Con la necesidad de describir conjuntos, se utilizarán descripciones estadísticas de las propiedades y el comportamiento de un sistema. La variable\(A\), que puede ser una variable interna clásica o un operador cuántico, puede describirse estadísticamente en términos de los valores medios y medios cuadrados de\(A\) determinados a partir de un gran número de mediciones:

\[\langle A \rangle = \frac {1} {N} \sum _ {i = 1}^{N} A _ {i} \label{8.1}\]

\[\left\langle A^{2} \right\rangle = \frac {1} {N} \sum _ {i = 1}^{N} A _ {i}^{2} \label{8.2}\]

Aquí, la suma sobre\(i\) se refiere al promedio sobre mediciones\(N\) independientes. Alternativamente, estas ecuaciones se pueden expresar como

\[\langle A \rangle = \sum _ {n = 1}^{M} P _ {n} A _ {n} \label{8.3}\]

\[\left\langle A^{2} \right\rangle = \sum _ {n = 1}^{M} P _ {n} A _ {n}^{2} \label{8.4}\]

La suma sobre\(n\) se refiere a una suma sobre los valores\(M\) posibles que\(A\) puede tomar, ponderada por\(P_n\), la probabilidad de observar un valor particular\(A_n\). Cuando los valores accesibles provienen de una distribución continua en contraposición a discreta, se pueden describir las estadísticas en términos de los momentos de la función de distribución\(P(A)\),, que caracteriza la probabilidad de observar\(A\) entre\(A\) y\(A+dA\)

\[\langle A \rangle = \int d A A P ( A ) \label{8.5}\]

\[\left\langle A^{2} \right\rangle = \int d A A^{2} P ( A ) \label{8.6}\]

Para procesos dependientes del tiempo, reconocemos que es posible que estas distribuciones de probabilidad lleven una dependencia del tiempo,\(P(A,t)\). La capacidad de especificar un valor para\(A\) se captura en la varianza de la distribución

\[\sigma^{2} = \left\langle A^{2} \right\rangle - \langle A \rangle^{2} \label{8.7}\]

Figura 2.png

Aplicaremos promedios sobre distribuciones de probabilidad a la descripción de conjuntos de moléculas; sin embargo, debemos enfatizar que una descripción estadística de un sistema cuántico también se aplica a un estado puro. Un postulado fundamental es que el valor de expectativa de un operador

\[\langle \hat {A} \rangle = \langle \psi | \hat {A} | \psi \rangle\]

es el valor medio\(A\) obtenido a lo largo de muchas observaciones en sistemas preparados idénticamente. La media y varianza de este valor de expectativa representan la incertidumbre cuántica fundamental en una medición.

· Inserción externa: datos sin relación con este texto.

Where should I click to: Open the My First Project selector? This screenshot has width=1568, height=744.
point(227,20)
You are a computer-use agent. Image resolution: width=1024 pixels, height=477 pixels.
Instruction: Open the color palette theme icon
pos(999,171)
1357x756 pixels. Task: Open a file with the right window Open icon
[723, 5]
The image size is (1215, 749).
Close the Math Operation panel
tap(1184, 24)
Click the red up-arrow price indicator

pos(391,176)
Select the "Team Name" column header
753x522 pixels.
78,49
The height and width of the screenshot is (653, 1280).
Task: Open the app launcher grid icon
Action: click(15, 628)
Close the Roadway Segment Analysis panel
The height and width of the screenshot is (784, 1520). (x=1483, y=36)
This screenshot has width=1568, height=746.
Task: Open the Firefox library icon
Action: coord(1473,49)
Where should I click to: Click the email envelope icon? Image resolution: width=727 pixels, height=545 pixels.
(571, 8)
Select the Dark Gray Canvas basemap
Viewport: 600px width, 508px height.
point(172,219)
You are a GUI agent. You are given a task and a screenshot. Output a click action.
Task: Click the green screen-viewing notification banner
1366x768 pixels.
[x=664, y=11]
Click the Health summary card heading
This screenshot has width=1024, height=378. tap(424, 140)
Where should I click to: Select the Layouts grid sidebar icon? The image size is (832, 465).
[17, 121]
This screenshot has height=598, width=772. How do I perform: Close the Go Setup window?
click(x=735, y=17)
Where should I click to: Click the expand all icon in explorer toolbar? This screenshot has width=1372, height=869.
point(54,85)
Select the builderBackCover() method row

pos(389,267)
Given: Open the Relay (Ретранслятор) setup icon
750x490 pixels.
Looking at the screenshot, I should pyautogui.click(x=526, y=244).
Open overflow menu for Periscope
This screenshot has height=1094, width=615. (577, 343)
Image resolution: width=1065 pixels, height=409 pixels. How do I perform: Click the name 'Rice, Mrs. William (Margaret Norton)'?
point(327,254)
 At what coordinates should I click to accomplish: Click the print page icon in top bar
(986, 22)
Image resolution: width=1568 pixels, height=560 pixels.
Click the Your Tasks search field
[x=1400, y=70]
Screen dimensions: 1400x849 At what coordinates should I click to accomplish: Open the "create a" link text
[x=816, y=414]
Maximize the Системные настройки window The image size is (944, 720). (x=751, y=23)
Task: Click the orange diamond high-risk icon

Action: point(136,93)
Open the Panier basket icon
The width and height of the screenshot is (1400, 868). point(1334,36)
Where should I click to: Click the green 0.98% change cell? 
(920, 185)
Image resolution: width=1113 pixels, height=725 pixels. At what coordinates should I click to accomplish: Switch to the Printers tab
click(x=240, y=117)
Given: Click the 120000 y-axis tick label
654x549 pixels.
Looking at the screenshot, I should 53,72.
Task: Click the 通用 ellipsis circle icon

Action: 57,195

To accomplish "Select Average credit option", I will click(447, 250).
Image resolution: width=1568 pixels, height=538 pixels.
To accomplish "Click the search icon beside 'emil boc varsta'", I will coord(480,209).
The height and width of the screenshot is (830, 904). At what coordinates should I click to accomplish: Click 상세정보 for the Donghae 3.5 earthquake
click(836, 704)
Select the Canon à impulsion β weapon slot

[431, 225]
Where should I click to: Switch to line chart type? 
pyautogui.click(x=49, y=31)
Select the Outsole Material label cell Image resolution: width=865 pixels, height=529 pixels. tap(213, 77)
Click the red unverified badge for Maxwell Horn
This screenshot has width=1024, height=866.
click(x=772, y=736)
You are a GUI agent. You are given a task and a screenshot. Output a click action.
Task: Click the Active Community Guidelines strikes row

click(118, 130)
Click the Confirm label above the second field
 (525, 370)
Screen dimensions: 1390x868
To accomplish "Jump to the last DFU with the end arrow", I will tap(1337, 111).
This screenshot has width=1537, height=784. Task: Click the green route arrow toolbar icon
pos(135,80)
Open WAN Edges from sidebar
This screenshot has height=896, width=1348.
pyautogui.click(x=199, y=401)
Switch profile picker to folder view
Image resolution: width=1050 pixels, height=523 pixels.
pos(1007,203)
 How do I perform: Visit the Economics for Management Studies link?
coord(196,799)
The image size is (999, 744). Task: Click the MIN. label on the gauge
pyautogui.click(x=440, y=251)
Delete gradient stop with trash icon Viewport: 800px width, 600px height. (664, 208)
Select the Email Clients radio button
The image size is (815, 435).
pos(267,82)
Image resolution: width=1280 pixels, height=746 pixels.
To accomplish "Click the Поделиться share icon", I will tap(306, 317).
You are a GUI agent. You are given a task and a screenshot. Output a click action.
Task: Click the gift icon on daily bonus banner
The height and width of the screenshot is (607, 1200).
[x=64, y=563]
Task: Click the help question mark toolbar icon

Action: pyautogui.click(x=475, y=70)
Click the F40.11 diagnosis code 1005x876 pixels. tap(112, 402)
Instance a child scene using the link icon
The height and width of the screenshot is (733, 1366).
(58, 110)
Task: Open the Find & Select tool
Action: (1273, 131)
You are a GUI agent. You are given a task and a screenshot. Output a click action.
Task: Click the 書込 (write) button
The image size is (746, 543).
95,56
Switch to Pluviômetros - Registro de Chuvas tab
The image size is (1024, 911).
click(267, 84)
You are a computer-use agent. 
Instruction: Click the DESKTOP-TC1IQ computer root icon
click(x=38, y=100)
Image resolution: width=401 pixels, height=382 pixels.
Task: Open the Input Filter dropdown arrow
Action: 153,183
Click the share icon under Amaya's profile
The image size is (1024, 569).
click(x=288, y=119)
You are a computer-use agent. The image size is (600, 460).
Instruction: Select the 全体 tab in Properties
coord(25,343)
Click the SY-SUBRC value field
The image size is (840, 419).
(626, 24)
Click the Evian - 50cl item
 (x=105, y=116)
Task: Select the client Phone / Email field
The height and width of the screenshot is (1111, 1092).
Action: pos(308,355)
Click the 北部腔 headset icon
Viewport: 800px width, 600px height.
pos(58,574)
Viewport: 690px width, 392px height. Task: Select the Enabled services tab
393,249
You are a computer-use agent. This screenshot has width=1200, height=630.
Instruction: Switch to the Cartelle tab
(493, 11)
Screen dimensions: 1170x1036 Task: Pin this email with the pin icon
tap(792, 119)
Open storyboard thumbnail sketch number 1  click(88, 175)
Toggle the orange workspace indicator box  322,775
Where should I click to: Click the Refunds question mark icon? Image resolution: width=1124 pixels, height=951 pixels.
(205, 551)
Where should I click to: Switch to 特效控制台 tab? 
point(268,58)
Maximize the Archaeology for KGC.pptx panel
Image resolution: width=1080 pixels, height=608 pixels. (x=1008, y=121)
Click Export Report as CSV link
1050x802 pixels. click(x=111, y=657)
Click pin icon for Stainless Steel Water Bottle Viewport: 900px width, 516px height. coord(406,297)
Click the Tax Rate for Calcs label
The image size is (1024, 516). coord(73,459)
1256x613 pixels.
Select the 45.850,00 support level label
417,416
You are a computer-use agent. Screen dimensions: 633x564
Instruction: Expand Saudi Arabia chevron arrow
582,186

Para llevar esto un paso más allá y caracterizar la relación estadística entre dos variables, se puede definir una distribución de probabilidad conjunta\(P(A,B)\),, que caracteriza la probabilidad de observar\(A\) entre\(A\) y\(A+dA\) y\( B\) entre\(B\) y \(B+dB\). La relación estadística entre las variables también puede emerger de momentos de\(P(A,B)\). La medida más importante es una función de correlación

\[C _ {A B} = \langle A B \rangle - \langle A \rangle \langle B \rangle \label{8.8}\]

Se puede ver que esta es la covarianza, la varianza para una distribución bivariada. Esta es una medida de la correlación entre las variables\(A\) y\(B\). Es decir, para un valor específico de\(A\), para qué sirven las estadísticas asociadas\(B\). Para interpretar esto ayuda a definir un coeficiente de correlación

\[r = \frac {C _ {A B}} {\sigma _ {A} \sigma _ {B}} \label{8.9}\]

\(r\)puede tomar valores de +1 a -1. Si\(r = 1\) entonces existe una correlación perfecta entre las dos distribuciones. Si las variables\(A\) y\(B\) dependen de la misma manera de una variable interna común, entonces se correlacionan. Si no existe una relación estadística entre las dos distribuciones, entonces no están correlacionadas,\(r = 0\), y\(\langle A B \rangle = \langle A \rangle \langle B \rangle\). También es posible que las distribuciones dependan de manera igual y opuesta de una variable interna, en cuyo caso las llamamos anticorrelacionadas con\(r = -1\).